Built for checking the weather around you or at another specific location, RadarCast gives you the latest data from local radar sites using real-time animated weather overlays. There's a lot of room for customization as well. You have the option to look at map, satellite, and hybrid views, and you also can control the weather pattern loop speed, the interval between individual frames, and change the number of frames in weather animations.
What separates RadarCast from the pack is that it also gives you future weather radar up to an hour past the moment you're looking at the app. Though it's obviously a speculative forecast, this means that you'll have a rough idea how the weather will probably behave an hour in advance. A bookmarking feature lets you set up areas that you're in frequently so you can quickly check the future weather for your destination. The app will also show you predicted rain start and stop times for any point on the map.
In addition to the radar maps, you also can see a weather forecast from any point on the map; severe weather warning boxes so you know areas to avoid; hurricane forecast tracks, wildfires, and current drought severity information, all in one view on the map. You can even view where lightening strikes occur. You have the option to show as much or as little as you want using switches in the settings to turn each overlay on or off.

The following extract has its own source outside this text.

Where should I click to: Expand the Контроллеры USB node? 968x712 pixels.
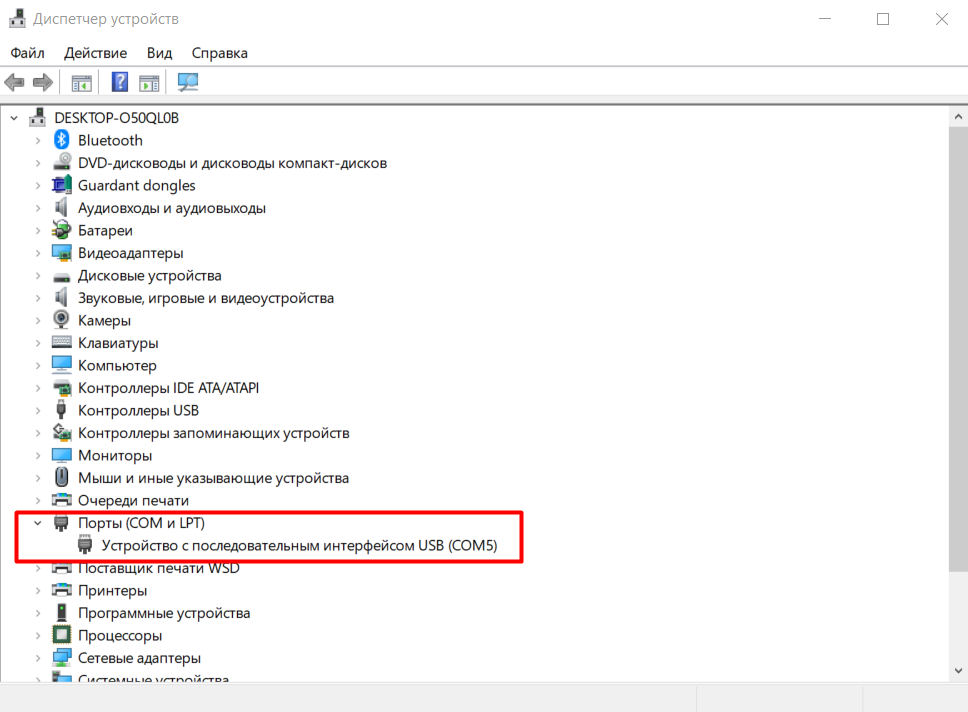click(38, 410)
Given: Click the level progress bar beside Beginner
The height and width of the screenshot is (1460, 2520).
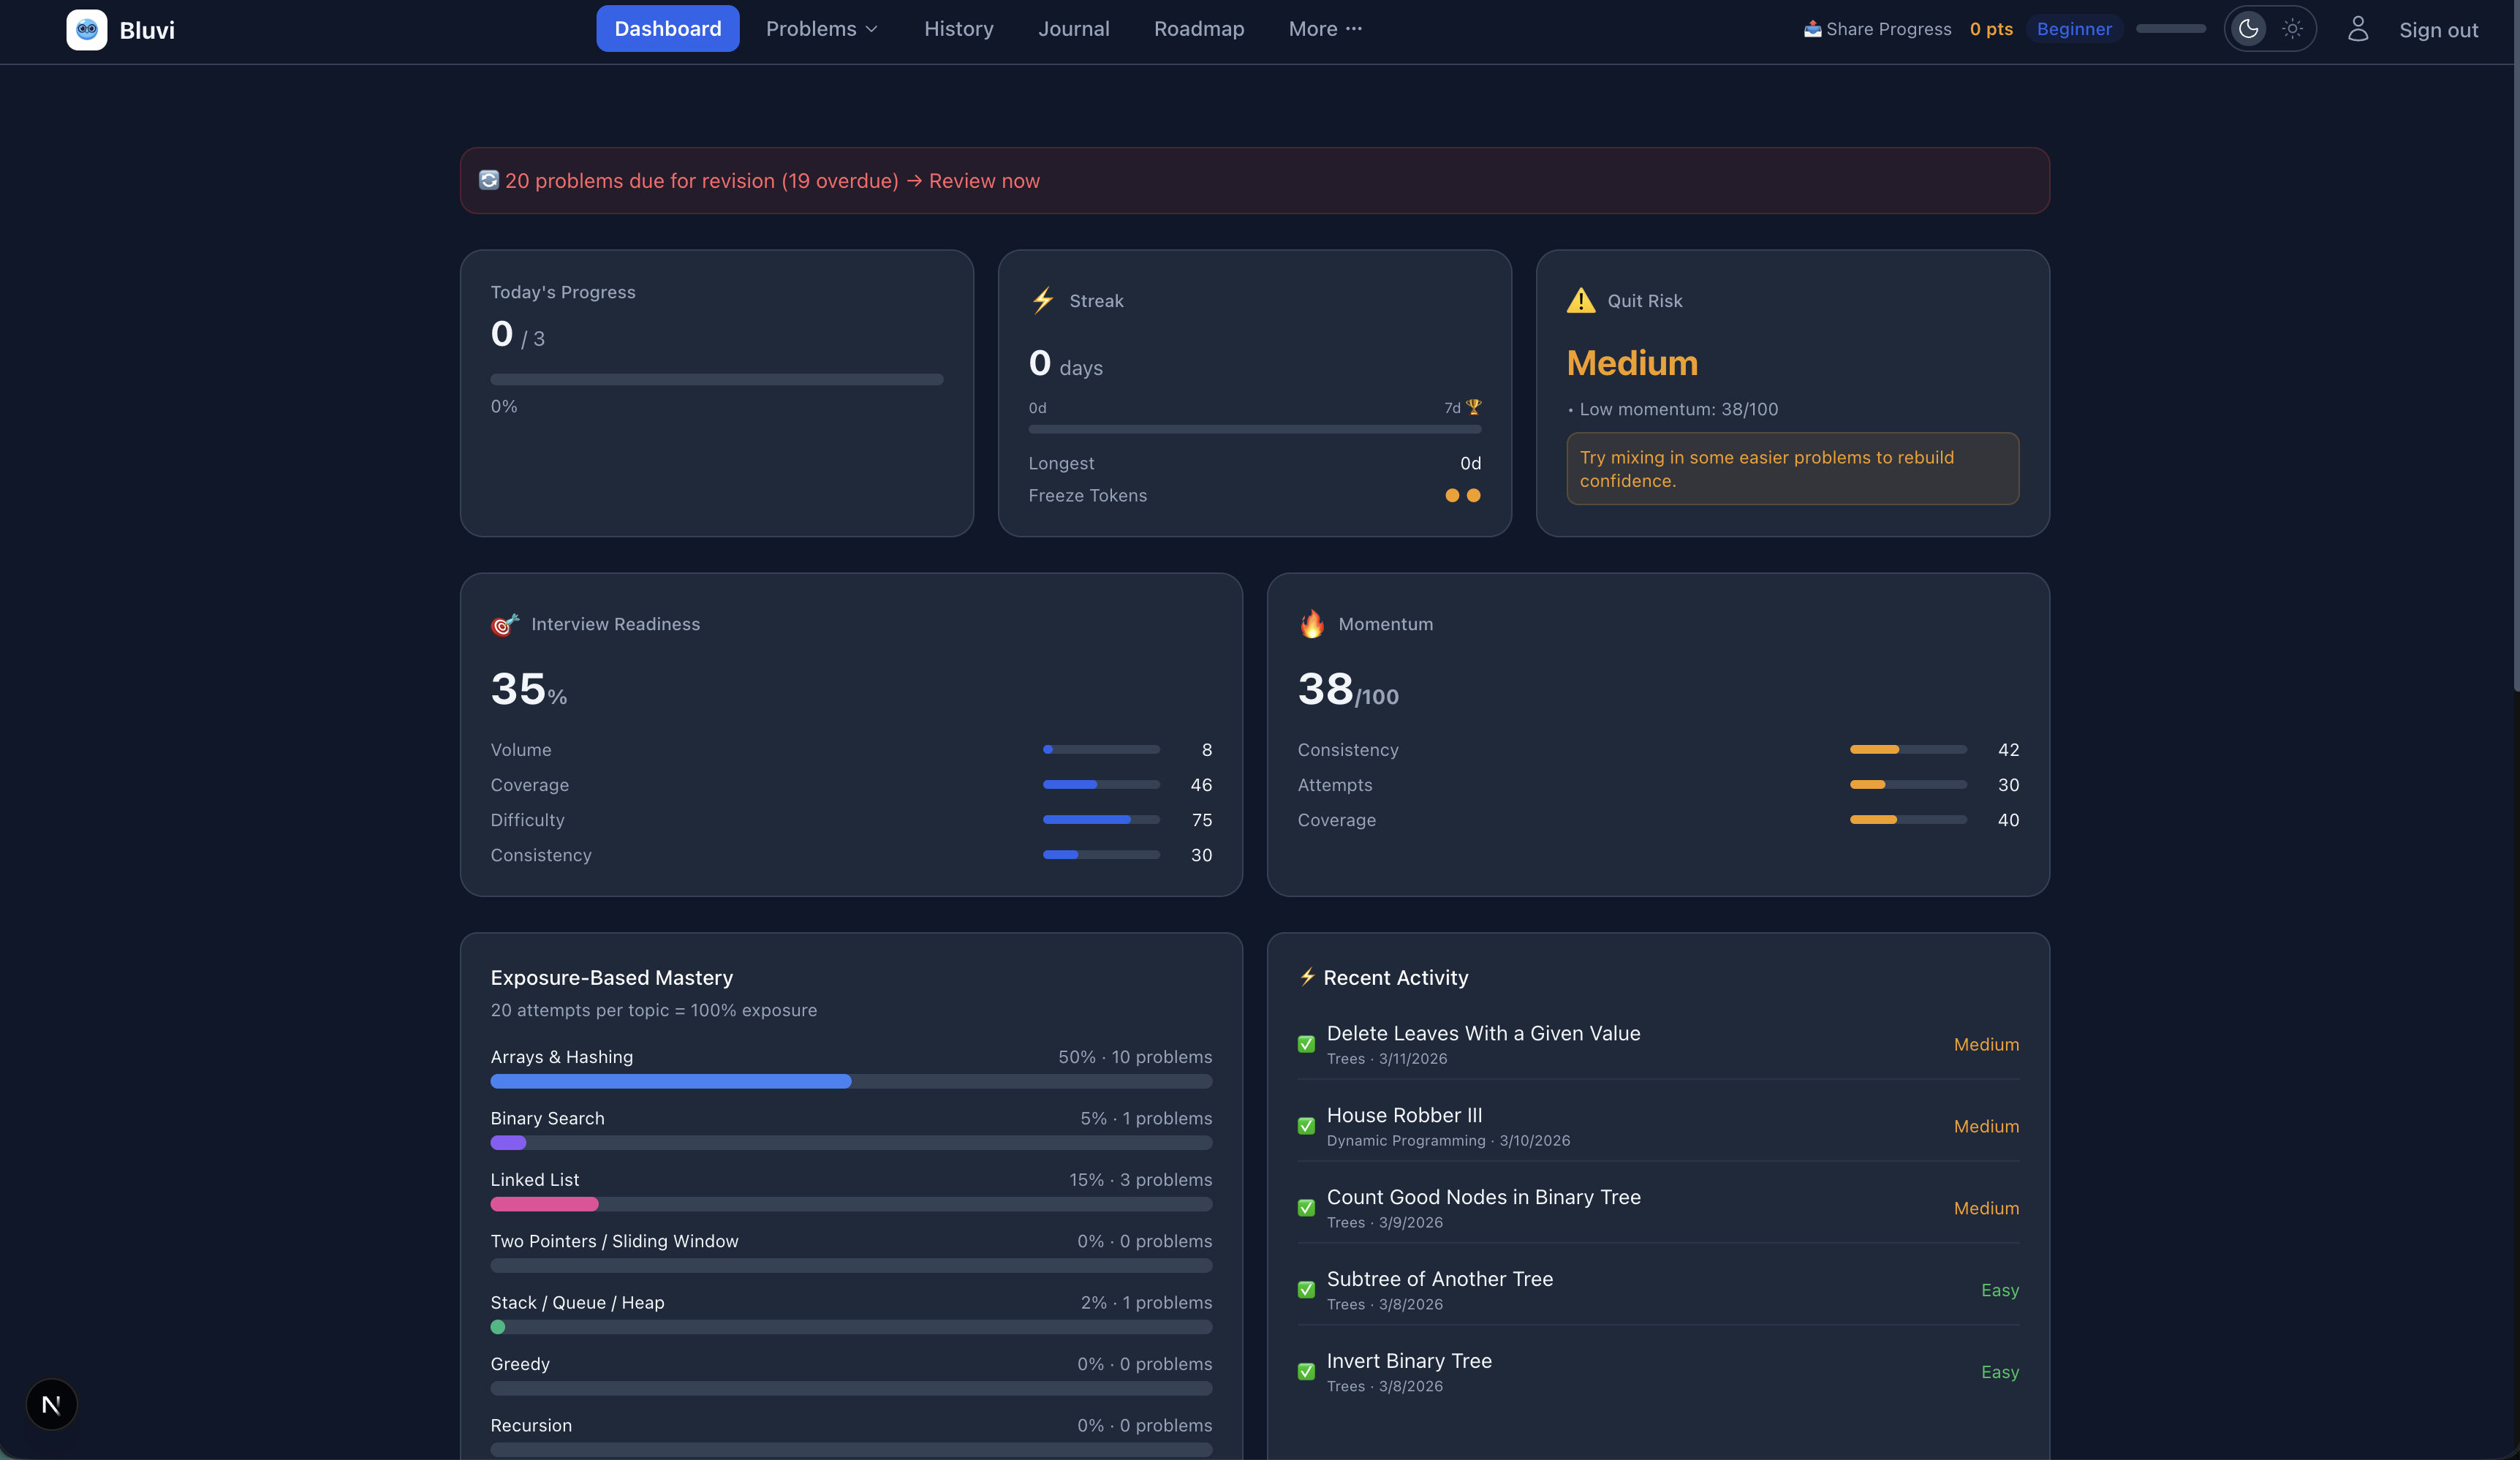Looking at the screenshot, I should [x=2170, y=29].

The app has a couple of sharing features as well. You can send radar screenshots via e-mail or over Facebook and Twitter. The app also lets you create weather postcards so you can share the bad weather you're having or gloat at how nice it is where you are. These are also shared through Facebook, Twitter, or directly via e-mail.
For all the great features RadarCast has, I can't help but think it's priced a bit high ($3.99, as of this writing). It makes sense that the folks at WeatherSphere would try to get the most money possible at launch, but I think a price of $1.99 would be a lot more reasonable.
It's hard to say why the company would price RadarCast in this range, but it definitely is a worthwhile weather app to have -- especially if you live in an area with extreme weather. The rain start and stop times will be especially useful for trying to stay dry, and the future forecasts make it so you can plan around the weather.